**DIRECTIONS:** Among the lines of the records, count those containing the word "computer", then give the number alone.

**INPUT FOR THIS TASK:**
□ □ □ □ □ □ □

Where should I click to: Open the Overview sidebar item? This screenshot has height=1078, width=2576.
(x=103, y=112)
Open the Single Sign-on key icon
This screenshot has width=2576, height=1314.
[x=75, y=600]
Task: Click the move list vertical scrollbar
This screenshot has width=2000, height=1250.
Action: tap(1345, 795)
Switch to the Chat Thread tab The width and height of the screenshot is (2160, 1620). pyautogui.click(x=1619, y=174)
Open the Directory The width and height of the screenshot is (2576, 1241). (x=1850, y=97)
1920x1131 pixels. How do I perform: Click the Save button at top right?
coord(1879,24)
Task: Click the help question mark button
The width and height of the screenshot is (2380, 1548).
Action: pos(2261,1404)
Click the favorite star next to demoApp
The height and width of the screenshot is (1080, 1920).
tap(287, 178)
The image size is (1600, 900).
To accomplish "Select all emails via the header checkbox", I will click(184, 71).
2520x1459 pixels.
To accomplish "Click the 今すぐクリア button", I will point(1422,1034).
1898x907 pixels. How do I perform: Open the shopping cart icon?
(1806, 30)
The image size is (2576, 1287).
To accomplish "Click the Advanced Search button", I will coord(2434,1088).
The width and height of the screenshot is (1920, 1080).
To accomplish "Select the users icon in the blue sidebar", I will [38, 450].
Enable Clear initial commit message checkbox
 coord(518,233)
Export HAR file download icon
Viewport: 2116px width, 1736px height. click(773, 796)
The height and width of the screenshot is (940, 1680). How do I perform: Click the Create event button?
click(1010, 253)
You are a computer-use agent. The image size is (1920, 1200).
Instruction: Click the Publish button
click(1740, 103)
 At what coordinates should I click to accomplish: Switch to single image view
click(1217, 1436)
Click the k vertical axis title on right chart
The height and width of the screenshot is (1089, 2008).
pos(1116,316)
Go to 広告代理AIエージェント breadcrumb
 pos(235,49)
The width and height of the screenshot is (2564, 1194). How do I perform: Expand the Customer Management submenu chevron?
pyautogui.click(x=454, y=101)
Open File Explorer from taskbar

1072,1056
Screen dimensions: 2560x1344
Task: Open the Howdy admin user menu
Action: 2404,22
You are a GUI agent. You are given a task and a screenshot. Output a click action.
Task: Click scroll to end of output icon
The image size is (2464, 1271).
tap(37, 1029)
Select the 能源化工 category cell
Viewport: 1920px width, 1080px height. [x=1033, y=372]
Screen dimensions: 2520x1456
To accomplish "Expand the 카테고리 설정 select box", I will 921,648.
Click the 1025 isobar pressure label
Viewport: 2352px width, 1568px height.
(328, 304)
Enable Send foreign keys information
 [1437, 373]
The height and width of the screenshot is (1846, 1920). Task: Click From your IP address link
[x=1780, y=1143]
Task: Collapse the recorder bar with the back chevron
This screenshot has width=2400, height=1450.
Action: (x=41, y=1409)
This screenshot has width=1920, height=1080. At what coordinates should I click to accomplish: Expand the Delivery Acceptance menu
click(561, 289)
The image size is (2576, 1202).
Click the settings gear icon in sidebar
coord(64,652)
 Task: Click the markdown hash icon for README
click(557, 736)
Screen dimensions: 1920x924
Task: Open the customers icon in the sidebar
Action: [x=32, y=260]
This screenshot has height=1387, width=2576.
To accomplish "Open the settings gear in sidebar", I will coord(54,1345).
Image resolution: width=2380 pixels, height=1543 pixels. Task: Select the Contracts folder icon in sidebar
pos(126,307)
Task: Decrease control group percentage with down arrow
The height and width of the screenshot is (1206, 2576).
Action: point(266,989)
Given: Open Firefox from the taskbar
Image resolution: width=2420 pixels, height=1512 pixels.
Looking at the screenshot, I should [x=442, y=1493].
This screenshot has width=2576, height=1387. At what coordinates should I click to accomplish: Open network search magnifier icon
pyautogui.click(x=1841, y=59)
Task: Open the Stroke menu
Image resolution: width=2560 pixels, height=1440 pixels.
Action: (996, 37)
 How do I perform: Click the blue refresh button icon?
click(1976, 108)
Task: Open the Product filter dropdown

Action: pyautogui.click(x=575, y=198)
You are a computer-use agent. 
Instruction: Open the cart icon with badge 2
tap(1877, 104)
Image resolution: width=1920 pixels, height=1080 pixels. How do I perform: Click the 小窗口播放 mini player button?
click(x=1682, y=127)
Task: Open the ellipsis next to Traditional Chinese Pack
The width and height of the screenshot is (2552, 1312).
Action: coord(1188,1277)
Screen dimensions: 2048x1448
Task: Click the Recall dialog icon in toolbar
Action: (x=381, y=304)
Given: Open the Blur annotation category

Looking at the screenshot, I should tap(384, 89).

□ □ □ □ □ □ □

**TASK SOLUTION:** 2